Hi Adam, thank your for your extensive feedback. I'll try to address all questions.
One projects can be a lot of work and you propose to work on 2 at the same time. Are you certain you'd like to do it? Or is it maybe because both projects are somehow related, i.e. one is needed by the other?
There is a relation in the sense that I think that a fast (not necessarily Delaunay) triangulation algorithm and a triangle concept are beneficial for a random point generator that generates points uniformly distributed inside a polygon (and this is probably true for higher dimensions as well). For a large number of points, I found that directly sampling to triangles outperforms a rejections sampler. Other than that, my proposal to combine two projects is based on a conservative estimate of the total amount of work. It took roughly a day to implement an initial, imperfect variant of s-hull (for the programming competency test) and the triangulation algorithms commonly described in literature seem to be intuitively accessible enough to be implemented properly in a reasonable timeframe. The random samplers are, in my opinion, a simpler problem than the triangulation, so they can be completed afterward but still within the GSoC. I am certain that I can produce a good quality implementation with proper tests and documentation of the proposed features in the GSoC work period with reasonable effort.
What coordinate systems are you planning to support? Cartesian, geographic, etc. In case you decided to implement algorithm for one coordinate system, would the same algortihm theoretically work with different ones or would different algorithm be required?
Regarding the random generators: Generally, uniform sampling can be done in geographic coordinates using an equal-area transformation from the cylinder to the sphere, and I have considered that in the proposal (last paragraph before milestones). However, I imagine that in GIS applications one is usually interested in very small subsets of the sphere so rejection_sampling would be prohibitively expensive. In the programming competency test, I implemented a more efficient sampler for convex polygons by decomposing it into triangles and sample uniformly on triangles. I suppose the most obvious approaches would be to do the same thing for polygons on spheres (I've found a straightforward way to do that in literature: https://www.graphics.cornell.edu/pubs/1995/Arv95c.pdf ) or to at least chose some box or polygon in cartesian coordinates so that its image (under an equal area transformation) covers the interesting area of the sphere and not too much more, take uniform samples in it, map them to the sphere, and reject them if necessary. I'd be thankful for input from potential users of randomly generated points in geographic (or other) coordinate systems if there is more to consider. More on randomly generated points below. Regarding triangulation: In my literature research for the proposal, I concentrated on Delaunay triangulations in cartesian coordinates. I've looked into the spherical case and there is a lot of literature for that as well, for example, this paper on adapting Fortune's algorithm to spheres ( http://www.e-lc.org/tmp/Xiaoyu__Zheng_2011_12_05_14_35_11.pdf ). I've seen very intuitive approaches to that using complex hull algorithms and projections to the sphere. I don't know how well and with how much effort the algorithm I've linked in my proposal translates to triangulations on spheres but I will think about it. Do you know how much interest there would be in Delaunay triangulations on spheres and what the usual use case would be? If someone enters 3 points does he want a decomposition of the sphere into 4 triangles or would one usually be interested in the triangulation of a small subset of the sphere?
2. Triangulation
So triangulation is basically a triangle mesh represented by arrays of vertices and indexes, correct? If that's the case then maybe we need more general mesh concept?
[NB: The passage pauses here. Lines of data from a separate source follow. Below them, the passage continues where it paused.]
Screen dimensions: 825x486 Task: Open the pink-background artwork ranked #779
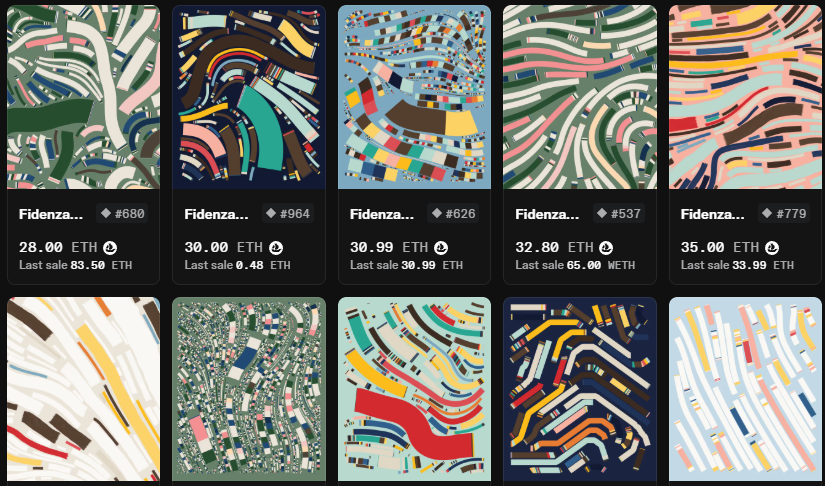click(746, 97)
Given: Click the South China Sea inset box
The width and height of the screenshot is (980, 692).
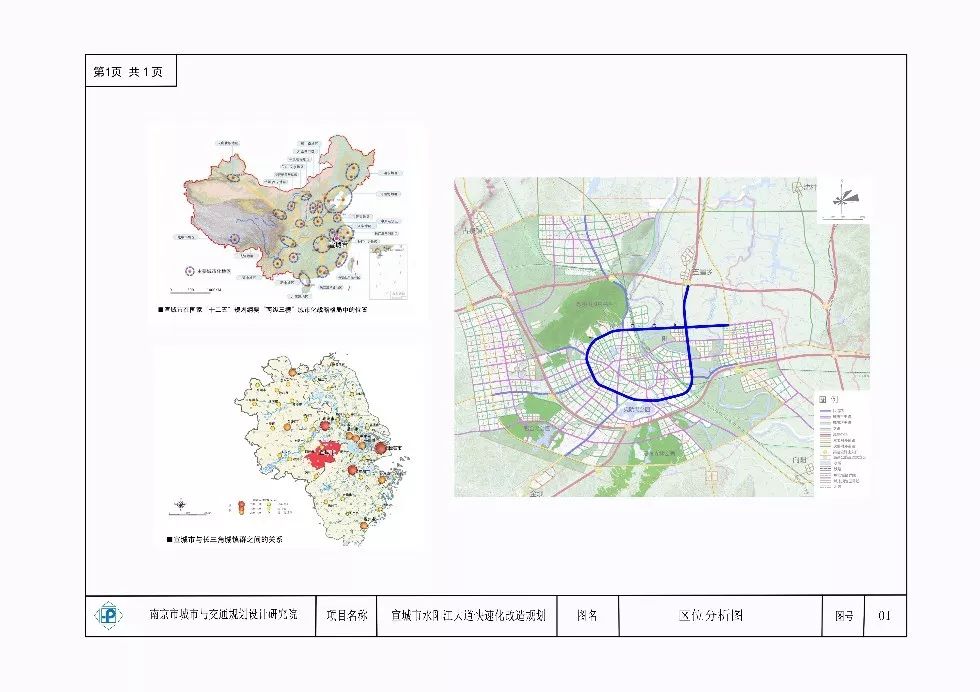Looking at the screenshot, I should (x=388, y=272).
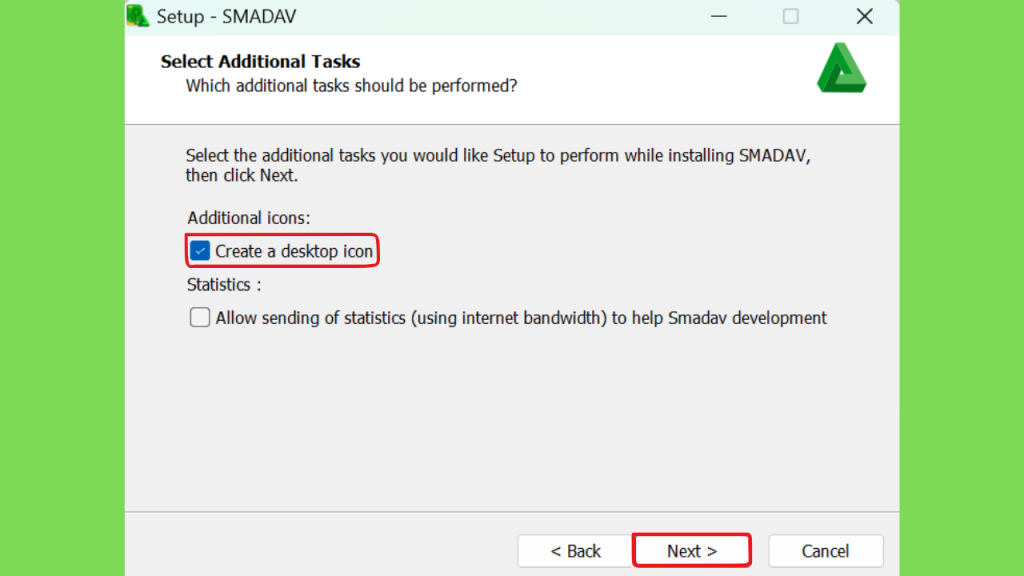Click the SMADAV installer icon in title bar
Image resolution: width=1024 pixels, height=576 pixels.
[138, 16]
I suppose it could be generalized. Edges and vertices would remain the same thing but faces could be arbitrary rings with more than three adjacent faces.
If the result of triangulation is a mesh then why do you need triangle concept as 3-point ring? Wouldn't a view/proxy used internally in your algorithm and storing iterators/pointers to vertices in the mesh be enough?
I imagine triangles are useful primitives in general and it would be beneficial to have the concept to specialize some existing algorithms for them (like area) so that their implementation can make use of the additional constraint of the triangle being a ring with only three points. I agree that internally in the algorithms for Delaunay triangulation, triangles would be represented by views with iterators to vertices but I thought that would not make a difference because those views and triangles that actually store vertices could both fulfill the same concept.
You mentioned Boost.Graph. Would your algorithm depend on this library? If possible we should avoid dependencies. If it doesn't depend then we could still have concepts compatible with other libraries so the same types can be easily adapted to work with both.
I would not depend on it because the algorithm linked in the proposal (as far as I can see) does not use any complicated graph operations. It would be nice to be compatible with BGL because I've already had cases in which I had to perform more complicated graph operations on meshes.
left-of-predicate in Boost.Geometry is called "side strategy" and is implemented for all supported coordinate systems.
I completely overlooked that one. I see that it is designed to optionally supports higher precision coordinate types. I will look further into that.
in-circle-predicate however is not. It also looks like more complex operation since you have to find a center of the circle and then check if a point is inside it. In Boost.Geometry this would be divided into centroid() and distance(). So my guess is that the in- circle-predicate should be divided into more basic building blocks. However I'm not sure if the center of the circle is the same as barycenter in non-cartesian coordinate systems. Furthermore Boost.Geometry doesn't have non-cartesian centroid yet. Even if you do not support geographic triangulation right now we should do theoretical work and prepare the interface for future extensions, i.e. know what basic coordinate-system-dependant operations will be needed in the future.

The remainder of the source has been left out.